Putain! Il y a un temps pour chaque chose, dit la Bible. Aurais-je violé le timing? Me suis-je réveillé au mauvais moment? Non. Au contraire. Il y avait urgence, j’ai agi, je me suis tiré d’un coup sec hors des bras de Morphée. Bien fait pour lui.
Au moment où je tape ces mots, une silhouette gris-noir monte la pente du jardin vers ma fenêtre. J’ai tourné la tête aussitôt pour avoir une chance de la voir. Je n’ai rien vu qu’un chemin différent, rêvé, irréel. J’étais transporté dans un autre monde. Une seconde après, le chemin redevient normal.
Puis ça recommence de l’autre côté, dans la pièce où je bosse. Une silhouette descend l’escalier à trois mètres de moi. Je la détaille sans ciller. Elle vient vers moi. Dans le visage hagard, pas de regard. Un visage d’ombre vaporeuse. Un assassin en vareuse. Au lieu d’une peur affreuse en mon ventre qui creuse, un gros rire me secoue la bedaine. À chaque éclat de rire, un éclat noir d’obus tombe sur le sol et pète. La silhouette part en miettes. Démolie par le rire ou pire, elle se tire, elle expire. Je respire.
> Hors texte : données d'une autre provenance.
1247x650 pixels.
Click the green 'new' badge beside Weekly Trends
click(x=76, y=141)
Si encore j’avais pris une substance illégale! Mais je t’en fous, rien n’explique. Ça foutrait la colique à de moins blasés que mézigue. Ma rando excentrique. Le bal des obliques. La silhouette exotique sur le chemin critique. Ma sortie anémique, ce rêve amphigourique, la soupe allégorique et ma siesta mythique. C’est du Xavier typique. Du néant qui rapplique, et bibi qui s’applique. Rien n’exprime, rien n’excuse, rien n’explique.
Je vais trimballer ce sac d’os jusqu’à la saint Perpète? Les silhouettes qui se la pètent? Le chelou qui répète dans mon rêve épithète? Les squelettes qui dansent la gigue mortuaire? Les visiteurs imaginaires? Les archontes sicaires?
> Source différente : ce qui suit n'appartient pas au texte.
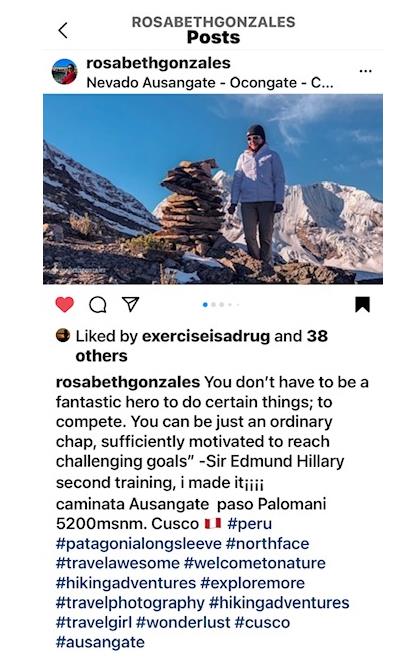
Task: Tap rosabethgonzales profile picture avatar
Action: (64, 71)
Épithète: qui exprime une qualité permanente, intrinsèque de l’être ou de la chose désignés. Exemple: Un rêve épithète est le rêve par excellence, qui a les qualités permanentes du rêve et les apparences d’une réalité plus réelle que la réalité.
Sans hésiter?
Plus réel que la réalité? Mon double s’est-il manifesté?
Et ça dure depuis ce matin. Je suis allé faire des courses à Plurien. Plus rien! Quel nom prédestiné! J’y vais les yeux fermés, mais en lieu et place de l’épicerie bio, plus rien.C’est le cas de le dire Que dalle. La campagne à la place des bâtisses habituelles, motoculture, jardinage et ma boutique bio. Tout a disparu. Même le village a réduit : des herbes hautes et des buissons jusqu’à l’église. Le reste? Évaporé.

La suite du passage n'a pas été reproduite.